→ What is required: Please repeat exactly the lines below from the one containing "Switch to the Console tab" down to the one containing "You are a computer-use agent. The height", both included, and nothing else.

━━━━━━━━━━━━━━━━━━━━

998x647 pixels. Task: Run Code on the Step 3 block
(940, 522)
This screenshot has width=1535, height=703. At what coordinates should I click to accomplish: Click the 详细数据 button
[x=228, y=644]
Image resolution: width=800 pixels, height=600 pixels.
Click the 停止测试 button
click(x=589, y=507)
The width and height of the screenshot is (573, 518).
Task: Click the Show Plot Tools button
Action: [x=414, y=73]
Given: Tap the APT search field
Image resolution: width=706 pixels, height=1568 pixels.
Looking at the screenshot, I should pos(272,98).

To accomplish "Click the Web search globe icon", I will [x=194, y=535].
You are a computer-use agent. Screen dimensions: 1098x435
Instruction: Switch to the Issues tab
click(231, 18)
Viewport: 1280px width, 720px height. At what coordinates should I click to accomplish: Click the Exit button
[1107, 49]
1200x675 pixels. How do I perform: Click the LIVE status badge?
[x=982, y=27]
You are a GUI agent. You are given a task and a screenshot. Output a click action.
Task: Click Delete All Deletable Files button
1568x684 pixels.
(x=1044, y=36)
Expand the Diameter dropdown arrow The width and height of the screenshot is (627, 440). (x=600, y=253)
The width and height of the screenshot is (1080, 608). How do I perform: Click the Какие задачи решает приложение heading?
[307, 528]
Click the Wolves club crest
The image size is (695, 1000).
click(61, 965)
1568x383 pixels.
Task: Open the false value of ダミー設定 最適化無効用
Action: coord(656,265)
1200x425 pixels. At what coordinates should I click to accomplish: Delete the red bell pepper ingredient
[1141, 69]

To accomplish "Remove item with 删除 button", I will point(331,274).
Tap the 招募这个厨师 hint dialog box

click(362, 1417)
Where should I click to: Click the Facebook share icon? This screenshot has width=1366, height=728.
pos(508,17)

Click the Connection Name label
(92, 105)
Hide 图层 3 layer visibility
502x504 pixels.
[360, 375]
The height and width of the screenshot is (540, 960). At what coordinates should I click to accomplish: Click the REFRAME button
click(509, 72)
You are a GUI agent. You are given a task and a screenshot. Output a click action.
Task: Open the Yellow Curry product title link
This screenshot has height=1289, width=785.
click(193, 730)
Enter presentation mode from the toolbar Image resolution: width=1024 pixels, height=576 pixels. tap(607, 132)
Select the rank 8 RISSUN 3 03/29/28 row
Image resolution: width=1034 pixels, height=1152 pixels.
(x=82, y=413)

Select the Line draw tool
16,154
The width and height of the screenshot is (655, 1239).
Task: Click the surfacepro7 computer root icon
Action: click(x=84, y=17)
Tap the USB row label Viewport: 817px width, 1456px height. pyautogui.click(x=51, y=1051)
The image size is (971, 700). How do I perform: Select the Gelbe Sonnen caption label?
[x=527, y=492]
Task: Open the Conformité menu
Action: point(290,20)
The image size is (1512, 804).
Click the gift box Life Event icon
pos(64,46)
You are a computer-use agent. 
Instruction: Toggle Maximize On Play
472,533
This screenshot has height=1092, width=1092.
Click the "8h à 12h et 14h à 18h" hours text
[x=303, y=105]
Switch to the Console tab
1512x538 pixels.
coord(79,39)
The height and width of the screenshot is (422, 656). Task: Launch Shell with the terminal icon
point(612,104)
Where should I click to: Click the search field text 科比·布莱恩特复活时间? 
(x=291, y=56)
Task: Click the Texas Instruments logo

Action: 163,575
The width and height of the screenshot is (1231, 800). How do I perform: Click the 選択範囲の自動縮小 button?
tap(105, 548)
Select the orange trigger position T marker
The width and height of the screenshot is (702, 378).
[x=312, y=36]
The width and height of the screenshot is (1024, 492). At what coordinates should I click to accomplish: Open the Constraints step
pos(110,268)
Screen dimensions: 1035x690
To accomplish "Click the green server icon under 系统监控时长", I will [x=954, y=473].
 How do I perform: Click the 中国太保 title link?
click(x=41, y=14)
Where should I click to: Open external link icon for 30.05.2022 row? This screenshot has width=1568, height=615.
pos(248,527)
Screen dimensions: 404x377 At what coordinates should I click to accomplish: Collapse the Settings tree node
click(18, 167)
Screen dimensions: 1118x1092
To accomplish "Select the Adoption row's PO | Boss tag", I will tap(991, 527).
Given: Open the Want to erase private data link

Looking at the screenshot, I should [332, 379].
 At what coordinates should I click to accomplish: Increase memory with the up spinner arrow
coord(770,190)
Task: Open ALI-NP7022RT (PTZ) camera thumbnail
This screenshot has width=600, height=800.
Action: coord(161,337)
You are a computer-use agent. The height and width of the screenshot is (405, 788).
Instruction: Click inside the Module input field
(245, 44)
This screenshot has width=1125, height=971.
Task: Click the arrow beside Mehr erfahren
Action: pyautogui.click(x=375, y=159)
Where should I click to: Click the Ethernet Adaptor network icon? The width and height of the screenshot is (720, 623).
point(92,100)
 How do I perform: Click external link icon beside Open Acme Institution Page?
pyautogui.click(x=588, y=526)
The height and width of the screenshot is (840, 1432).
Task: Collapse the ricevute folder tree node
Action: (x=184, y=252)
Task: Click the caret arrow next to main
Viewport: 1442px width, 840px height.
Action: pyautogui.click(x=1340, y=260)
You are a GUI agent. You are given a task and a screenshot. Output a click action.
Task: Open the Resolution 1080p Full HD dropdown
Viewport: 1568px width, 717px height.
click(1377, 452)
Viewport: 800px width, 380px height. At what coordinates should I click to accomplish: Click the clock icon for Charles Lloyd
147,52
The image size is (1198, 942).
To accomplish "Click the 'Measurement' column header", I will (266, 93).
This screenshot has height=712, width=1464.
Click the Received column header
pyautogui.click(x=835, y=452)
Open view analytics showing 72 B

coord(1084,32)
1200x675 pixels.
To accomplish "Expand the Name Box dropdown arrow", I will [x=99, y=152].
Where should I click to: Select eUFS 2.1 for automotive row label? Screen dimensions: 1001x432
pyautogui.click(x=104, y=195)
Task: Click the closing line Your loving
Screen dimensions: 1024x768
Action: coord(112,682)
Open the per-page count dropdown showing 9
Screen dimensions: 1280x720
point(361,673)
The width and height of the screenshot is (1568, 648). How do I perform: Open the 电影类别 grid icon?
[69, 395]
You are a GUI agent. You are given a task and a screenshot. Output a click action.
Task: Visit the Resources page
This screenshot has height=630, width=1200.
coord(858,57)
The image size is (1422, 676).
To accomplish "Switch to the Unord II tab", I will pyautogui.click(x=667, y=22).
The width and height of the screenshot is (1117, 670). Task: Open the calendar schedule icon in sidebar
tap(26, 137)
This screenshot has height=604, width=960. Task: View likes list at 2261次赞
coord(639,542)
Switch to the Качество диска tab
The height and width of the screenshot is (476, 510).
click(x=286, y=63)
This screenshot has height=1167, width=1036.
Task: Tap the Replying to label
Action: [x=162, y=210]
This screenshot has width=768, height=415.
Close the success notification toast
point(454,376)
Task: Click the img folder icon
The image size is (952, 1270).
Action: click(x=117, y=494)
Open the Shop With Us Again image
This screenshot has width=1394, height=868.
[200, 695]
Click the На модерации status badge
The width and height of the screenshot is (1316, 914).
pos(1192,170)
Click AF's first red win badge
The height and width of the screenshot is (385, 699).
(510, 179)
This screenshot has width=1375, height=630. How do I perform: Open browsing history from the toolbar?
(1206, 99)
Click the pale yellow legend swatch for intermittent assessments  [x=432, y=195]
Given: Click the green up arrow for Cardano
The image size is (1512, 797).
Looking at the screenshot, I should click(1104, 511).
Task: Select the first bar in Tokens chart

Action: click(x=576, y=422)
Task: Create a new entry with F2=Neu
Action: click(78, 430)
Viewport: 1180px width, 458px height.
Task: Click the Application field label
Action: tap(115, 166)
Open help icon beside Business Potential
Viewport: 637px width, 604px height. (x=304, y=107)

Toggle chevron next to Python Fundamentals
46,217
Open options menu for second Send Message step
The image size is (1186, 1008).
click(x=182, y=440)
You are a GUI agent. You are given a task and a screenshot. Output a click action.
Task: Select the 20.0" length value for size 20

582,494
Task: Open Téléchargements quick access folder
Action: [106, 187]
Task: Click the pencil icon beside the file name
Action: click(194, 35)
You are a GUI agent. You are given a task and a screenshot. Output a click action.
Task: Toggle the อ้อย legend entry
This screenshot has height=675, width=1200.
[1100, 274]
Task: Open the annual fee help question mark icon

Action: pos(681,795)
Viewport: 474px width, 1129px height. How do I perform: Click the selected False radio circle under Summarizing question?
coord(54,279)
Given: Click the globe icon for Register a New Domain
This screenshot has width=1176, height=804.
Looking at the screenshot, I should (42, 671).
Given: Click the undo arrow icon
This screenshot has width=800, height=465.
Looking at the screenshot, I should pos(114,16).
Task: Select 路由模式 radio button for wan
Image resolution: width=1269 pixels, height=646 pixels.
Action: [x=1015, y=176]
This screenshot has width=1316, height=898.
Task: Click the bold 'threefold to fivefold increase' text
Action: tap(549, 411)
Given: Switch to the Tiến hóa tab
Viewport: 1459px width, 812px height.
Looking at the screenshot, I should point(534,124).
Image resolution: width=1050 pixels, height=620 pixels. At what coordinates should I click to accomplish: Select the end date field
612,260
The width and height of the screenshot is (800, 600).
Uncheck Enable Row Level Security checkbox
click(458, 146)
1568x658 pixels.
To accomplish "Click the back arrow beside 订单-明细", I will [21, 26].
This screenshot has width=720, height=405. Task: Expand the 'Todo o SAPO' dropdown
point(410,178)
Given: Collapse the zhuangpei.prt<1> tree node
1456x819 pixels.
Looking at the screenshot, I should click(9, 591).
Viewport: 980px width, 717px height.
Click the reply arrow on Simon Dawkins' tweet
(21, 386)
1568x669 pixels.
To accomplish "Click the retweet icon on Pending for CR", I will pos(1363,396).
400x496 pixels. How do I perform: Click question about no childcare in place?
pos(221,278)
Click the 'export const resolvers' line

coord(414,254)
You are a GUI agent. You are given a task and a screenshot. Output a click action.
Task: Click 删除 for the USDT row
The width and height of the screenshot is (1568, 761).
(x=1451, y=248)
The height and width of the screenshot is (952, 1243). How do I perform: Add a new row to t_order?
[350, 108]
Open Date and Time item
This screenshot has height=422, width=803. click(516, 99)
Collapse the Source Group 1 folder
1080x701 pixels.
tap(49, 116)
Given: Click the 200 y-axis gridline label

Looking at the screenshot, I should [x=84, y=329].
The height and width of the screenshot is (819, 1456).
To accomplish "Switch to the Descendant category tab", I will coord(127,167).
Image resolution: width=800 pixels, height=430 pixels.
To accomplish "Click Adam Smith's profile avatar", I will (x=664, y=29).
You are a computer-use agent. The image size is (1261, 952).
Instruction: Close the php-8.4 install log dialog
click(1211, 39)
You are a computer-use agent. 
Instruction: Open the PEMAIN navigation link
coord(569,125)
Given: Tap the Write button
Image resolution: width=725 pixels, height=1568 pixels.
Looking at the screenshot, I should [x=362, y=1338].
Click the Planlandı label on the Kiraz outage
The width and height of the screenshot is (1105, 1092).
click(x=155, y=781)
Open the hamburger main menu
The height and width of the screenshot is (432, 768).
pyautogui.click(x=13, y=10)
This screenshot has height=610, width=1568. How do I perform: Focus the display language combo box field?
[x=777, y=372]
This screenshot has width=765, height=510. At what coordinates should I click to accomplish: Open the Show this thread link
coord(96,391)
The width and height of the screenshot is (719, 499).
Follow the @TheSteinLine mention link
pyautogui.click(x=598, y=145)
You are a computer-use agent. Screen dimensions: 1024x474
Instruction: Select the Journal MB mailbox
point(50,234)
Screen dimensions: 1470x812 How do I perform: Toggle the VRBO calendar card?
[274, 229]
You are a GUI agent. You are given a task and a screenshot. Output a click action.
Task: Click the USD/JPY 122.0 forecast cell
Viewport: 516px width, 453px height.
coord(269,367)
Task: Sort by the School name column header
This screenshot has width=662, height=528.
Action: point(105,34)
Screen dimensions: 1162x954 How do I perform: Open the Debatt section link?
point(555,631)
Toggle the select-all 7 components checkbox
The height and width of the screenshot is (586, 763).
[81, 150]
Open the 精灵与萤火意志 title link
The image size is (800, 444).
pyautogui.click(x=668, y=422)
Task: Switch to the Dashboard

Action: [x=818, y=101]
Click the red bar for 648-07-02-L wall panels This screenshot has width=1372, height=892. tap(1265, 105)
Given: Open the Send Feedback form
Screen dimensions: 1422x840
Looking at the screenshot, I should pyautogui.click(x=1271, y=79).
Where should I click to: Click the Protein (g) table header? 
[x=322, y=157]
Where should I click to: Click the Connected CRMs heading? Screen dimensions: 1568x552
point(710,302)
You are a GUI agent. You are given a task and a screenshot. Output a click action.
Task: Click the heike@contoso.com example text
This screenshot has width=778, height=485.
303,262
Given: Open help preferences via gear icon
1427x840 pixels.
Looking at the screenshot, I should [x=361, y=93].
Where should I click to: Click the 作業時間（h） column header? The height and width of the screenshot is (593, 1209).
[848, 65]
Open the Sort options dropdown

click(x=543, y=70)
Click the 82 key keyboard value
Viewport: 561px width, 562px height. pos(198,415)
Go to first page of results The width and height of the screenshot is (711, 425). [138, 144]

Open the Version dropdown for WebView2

━━━━━━━━━━━━━━━━━━━━

→ Written solution:
Switch to the Console tab
1512x538 pixels.
coord(79,39)
The height and width of the screenshot is (422, 656). Task: Launch Shell with the terminal icon
point(612,104)
Where should I click to: Click the search field text 科比·布莱恩特复活时间? 
(x=291, y=56)
Task: Click the Texas Instruments logo

Action: 163,575
The width and height of the screenshot is (1231, 800). How do I perform: Click the 選択範囲の自動縮小 button?
tap(105, 548)
Select the orange trigger position T marker
The width and height of the screenshot is (702, 378).
[x=312, y=36]
The width and height of the screenshot is (1024, 492). At what coordinates should I click to accomplish: Open the Constraints step
pos(110,268)
Screen dimensions: 1035x690
To accomplish "Click the green server icon under 系统监控时长", I will [x=954, y=473].
 How do I perform: Click the 中国太保 title link?
click(x=41, y=14)
Where should I click to: Open external link icon for 30.05.2022 row? This screenshot has width=1568, height=615.
pos(248,527)
Screen dimensions: 404x377 At what coordinates should I click to accomplish: Collapse the Settings tree node
click(18, 167)
Screen dimensions: 1118x1092
To accomplish "Select the Adoption row's PO | Boss tag", I will tap(991, 527).
Given: Open the Want to erase private data link

Looking at the screenshot, I should [332, 379].
 At what coordinates should I click to accomplish: Increase memory with the up spinner arrow
coord(770,190)
Task: Open ALI-NP7022RT (PTZ) camera thumbnail
This screenshot has width=600, height=800.
Action: coord(161,337)
You are a computer-use agent. The height and width of the screenshot is (405, 788).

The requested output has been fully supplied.